If faith is permeated with culture and culture transformed by faith - in what sense does "faith engaging culture" meet the Augustinian vision?
Theology within the Augustinian tradition informs those seeking to fulfill the human vocation to be co-creators with the Origin of Divine Wisdom. It understands theology to be part of culture and energetically accepts the challenge to render faith intelligible and meaningful in our contemporary cultural contexts, shaped by the latest advances in modern science, natural history, and critical theory.

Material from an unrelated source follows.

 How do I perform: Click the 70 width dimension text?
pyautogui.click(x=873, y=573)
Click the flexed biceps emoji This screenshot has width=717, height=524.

 "Co-creatorship" is a concept from the Department's Mission Statement. "Grounded in this creative activity is the [person's] collaboration in the creating work of God: converting the Creator's 'virtual creation' into 'real creation', which means into the illumination and cultural form of the [person]" (Del Rio). This, along with the concept of self as a yet-to-be-completed project, attends to the concern for imparting a sense of "pushing into the future." The world we live in is the world we have created. It is always ambiguous—raising the question of meaning and destiny. History is a synonym for humanity. Our ultimate destiny is a divine promise, but in the meantime we are totally responsible. God acts in and through us, as Aquinas taught. As co-creators, we supply all the specifics. Eternity is somehow the fruit of history—and history is what we do. We who make history are also made by the history that has preceded us with all the "social sins" we inherit. Social Sin can be overcome only by Social Grace, which is the Spirit's empowerment to overcome the social sins of dehumanizing poverty, racism, sexism, etc. Augustine always presented the grace of the Holy Spirit as empowerment.
 Christian theology is part of culture, a form of culture-specific activity, "something that takes place within a culture" (Tanner, 63-64) and "something that human beings produce" (63). "Like all human activities, it is historically and socially conditioned; it cannot be understood in isolation from the rest of human sociocultural practices. In short, to say that theology is part of culture is just to say in a contemporary idiom that it is a human activity" (63).
 The Department of Humanities' Statement of Purpose makes note of a "particular urgency in the present age" regarding the question of meaning.
 An Augustinian approach to the encounter of faith and culture recognizes that faith is an analogical term—neither Jews nor Muslims mean exactly the same thing by it as Christians do—and then gives consideration to the specificities of "Christian faith engaging culture" and its particular symbolic expressions. "[T]here is no reason to think that theology's being set in a Christian cultural context rules out theological claims that are universal in scope … Theologians can proclaim truths with profound ramifications for the whole of human existence; they do so from within a Christian cultural context simply means that the claims they make are shaped by that context and are put forward from a Christian point of view" (Tanner, 69).
 Studying the intersection between faith and culture means interpreting faith in cultural contexts, or studying the "inculturation of faith," which is "a question of bringing culture to the faith. The effort … is to bring about the synthesis between faith and life from the synthesis between faith and culture" (Del Rio). Synthesis affects faith and culture in peculiar ways. Augustine "did not perceive our individual learning as radically changing the world. Rather, he saw it as changing how we view or understand the world together with others" (McCloskey, Cracked Pots).
 "Augustine's thinking responds globally to an overall vision, a 'cosmo-vision' of the world, humans and God" (Del Rio). His De doctrina christiana engages the great intellectual traditions of his era as "helps" to engaging the biblical text—"Augustine's concern was for finding all the tools available for a truly liberating education." His goal was "to find a unity in what we know amid division emanating from competing ideas and explanations" (McCloskey, Cracked Pots). Anything that is true, beautiful, and good points to God who is Truth, Beauty, Goodness. Obviously, Augustine did not have an understanding of "culture" as reflected in the contemporary social sciences—but no ancient did. However, for Augustine, "culture" was not contrary to the Christian faith; it proved to be an "opportunity to purify the concept of God, … an opportunity for faith" (Seco). A case can be made for building a bridge between his ancient understanding and contemporary approaches by highlighting the pursuit of the "true, beautiful, and good." In this sense, the relationship between faith and culture is hermeneutical.